Written exercise —
Write the lines below as a JSON list of strings, one string per line and no entries for blank lines. Leave the pictures out.

____

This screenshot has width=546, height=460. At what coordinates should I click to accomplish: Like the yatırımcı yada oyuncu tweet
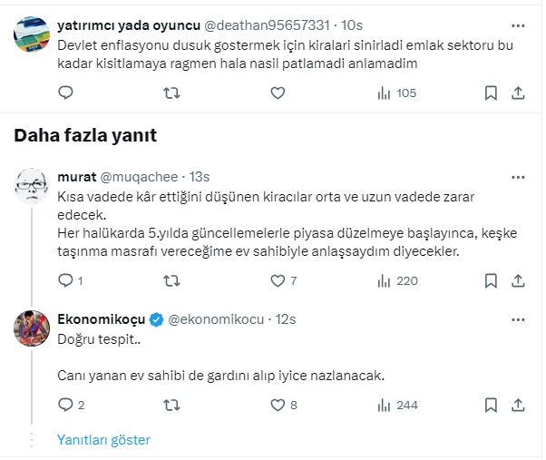278,93
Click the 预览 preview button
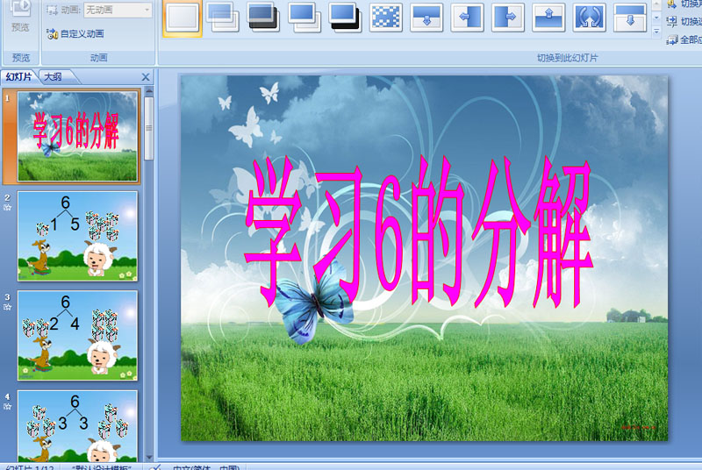The height and width of the screenshot is (470, 702). [x=20, y=17]
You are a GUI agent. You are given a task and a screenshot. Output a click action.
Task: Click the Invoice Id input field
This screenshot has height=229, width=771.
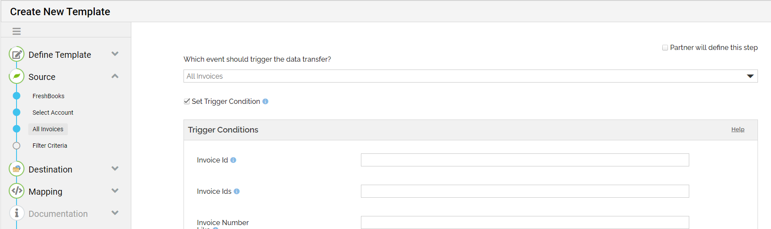(x=525, y=160)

____

In response —
[
  "This screenshot has width=546, height=460. At what coordinates should I click to accomplish: Like the yatırımcı yada oyuncu tweet",
  "278,93",
  "Click the 预览 preview button",
  "The height and width of the screenshot is (470, 702). [x=20, y=17]",
  "You are a GUI agent. You are given a task and a screenshot. Output a click action.",
  "Task: Click the Invoice Id input field",
  "This screenshot has height=229, width=771.",
  "(x=525, y=160)"
]